ダンの場合③
アンジェリカと共に過ごすダンの日々は、輝いていた。
結婚して二ヶ月経って一緒に寝るようになり、さらに一ヶ月経ってやっとキスをした。なかなかダンが動かないものだからアンジェリカの方がねだってきて、それに応じた形だった。

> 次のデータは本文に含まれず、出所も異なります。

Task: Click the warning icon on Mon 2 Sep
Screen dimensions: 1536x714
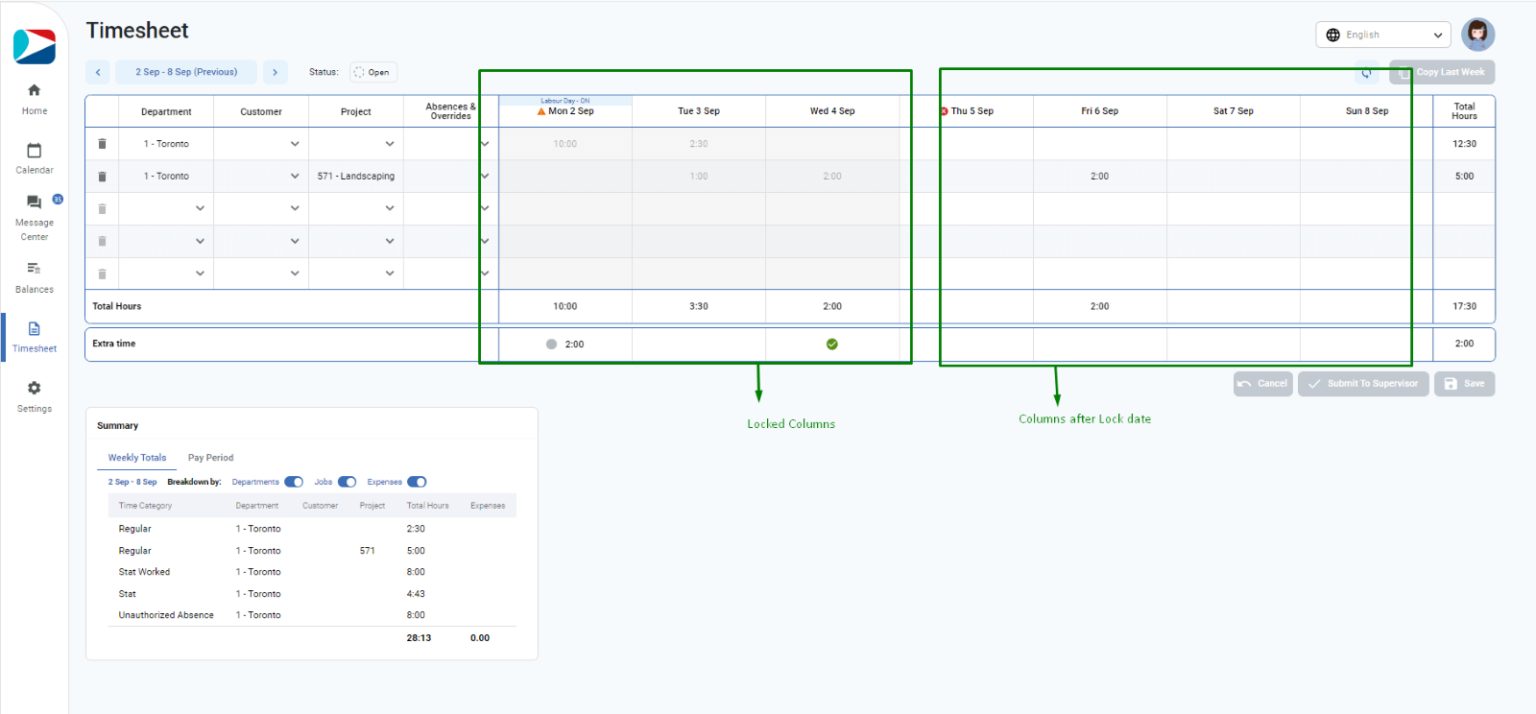Action: click(541, 110)
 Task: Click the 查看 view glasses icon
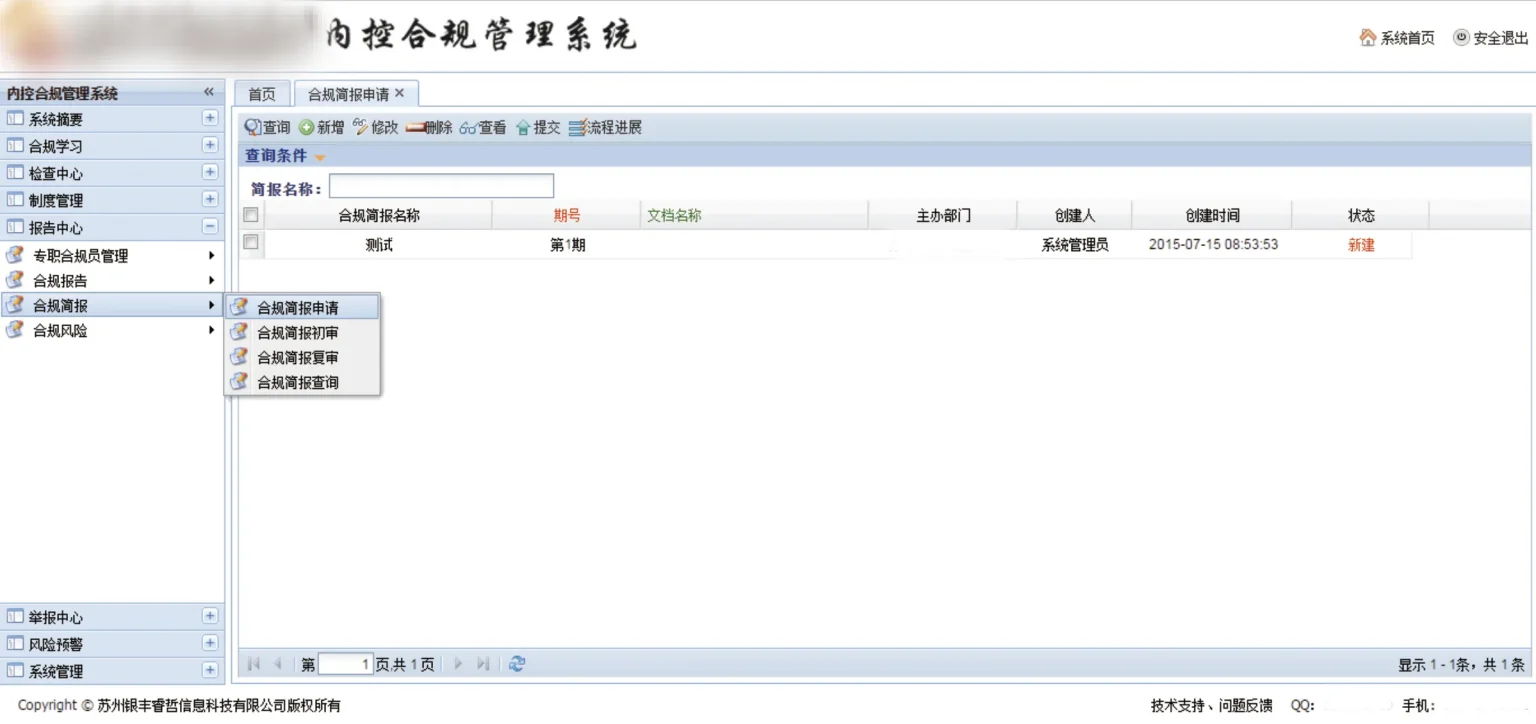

結婚して四ヶ月も経つとアンジェリカはすっかり村になじみ、慣れないながらに野菜の収穫をしたり簡単な料理をしたりするようになった。元々要領はいい方だからか、ダンや近所の奥様に教えられるとどんどん上達していき、「お料理、楽しいわ!」と言うようにまでなった。
頑張って村での生活に順応しようとするアンジェリカだが、やはり育った環境が違うからか、体は弱くて体調を崩しやすい。だからダンはこれまで以上に仕事に励み、農作業以外に大工仕事などもしてアンジェリカのために稼ぎつつ、か弱い妻の側にいる時間も大切にした。
村の奥様たちは、「いつか子どもができたときのために、蓄えておきなさいよ」と言ってくる。まだそんな段階ではないので早すぎるが……確かに、「いざというとき」のために貯蓄しておくのは大切なことだ。
そうしてアンジェリカと穏やかな愛情を育みながら結婚生活を送っていたダンだが――平和だったテッド村に、不審な手紙が届いた。
「きょうはくじょう……? 何だ、それは」
手紙が村の入り口に置かれていたのが、今朝のこと。発見したのは、早朝散歩が趣味の老人。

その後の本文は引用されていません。